Help for package GenOrd

Type:

Package

Title:

Simulation of Discrete Random Variables with Given Correlation Matrix and Marginal Distributions via a Gaussian or Student's t Copula

Version:

2.0.0

Author:

Alessandro Barbiero [aut, cre], Pier Alda Ferrari [aut]

Maintainer:

Alessandro Barbiero <alessandro.barbiero@unimi.it>

Description:

A Gaussian or Student's t copula-based procedure for generating samples from discrete random variables with prescribed correlation matrix and marginal distributions.

License:

GPL-3

Encoding:

UTF-8

Imports:

Matrix, mvtnorm, bbmle, cubature, stats, utils

RoxygenNote:

7.3.2

NeedsCompilation:

Packaged:

2025-09-22 08:54:12 UTC; alessandro.barbiero

Repository:

CRAN

Date/Publication:

2025-09-22 09:20:07 UTC

Simulation of Discrete Random Variables with Given Correlation Matrix and Marginal Distributions

Description

The package implements a procedure for generating samples from a multivariate discrete random variable with pre-specified correlation matrix and marginal distributions. The marginal distributions are linked together through either a Gaussian or a Student's t copula. The procedure is developed in two steps: the first step (function ordcont) sets up the Gaussian/t copula in order to achieve the desired correlation matrix on the target random discrete components; the second step (ordsample) generates samples from the target variables. The procedure can handle both Pearson's and Spearman's correlations, and any finite support for the discrete variables. The intermediate function contord computes the correlations of the multivariate discrete variable derived from correlated normal variables through discretization. Function corrcheck returns the lower and upper bounds of the correlation coefficient of each pair of discrete variables given their marginal distributions, i.e., returns the range of feasible bivariate correlations. Function estcontord, to be used with bivariate samples only, estimates the parameters of the Gaussian/t copula and possibly of the margins.

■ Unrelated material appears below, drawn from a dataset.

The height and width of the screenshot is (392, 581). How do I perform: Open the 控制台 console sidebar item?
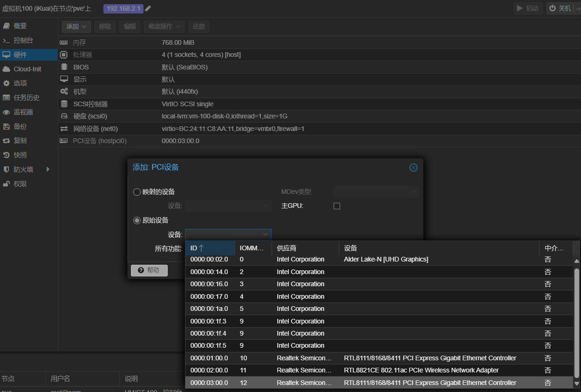(23, 41)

Compared to version 1.4.0, this version has introduced the multivariate Student's t copula as an alternative latent structure

Details

Package:	GenOrd
Type:	Package
Version:	2.0.0
Date:	2025-08-11
License:	GPL
LazyLoad:	yes

Author(s)

Alessandro Barbiero, Pier Alda Ferrari

Maintainer: Alessandro Barbiero <alessandro.barbiero@unimi.it>

References

P.A. Ferrari, A. Barbiero (2012) Simulating ordinal data, Multivariate Behavioral Research, 47(4), 566-589

A. Barbiero, P.A. Ferrari (2015) Simulation of correlated Poisson variables. Applied Stochastic Models in Business and Industry, 31(5), 669-680.

A. Barbiero, P.A. Ferrari (2017) An R package for the simulation of correlated discrete variables. Communications in Statistics-Simulation and Computation, 46(7), 5123-5140.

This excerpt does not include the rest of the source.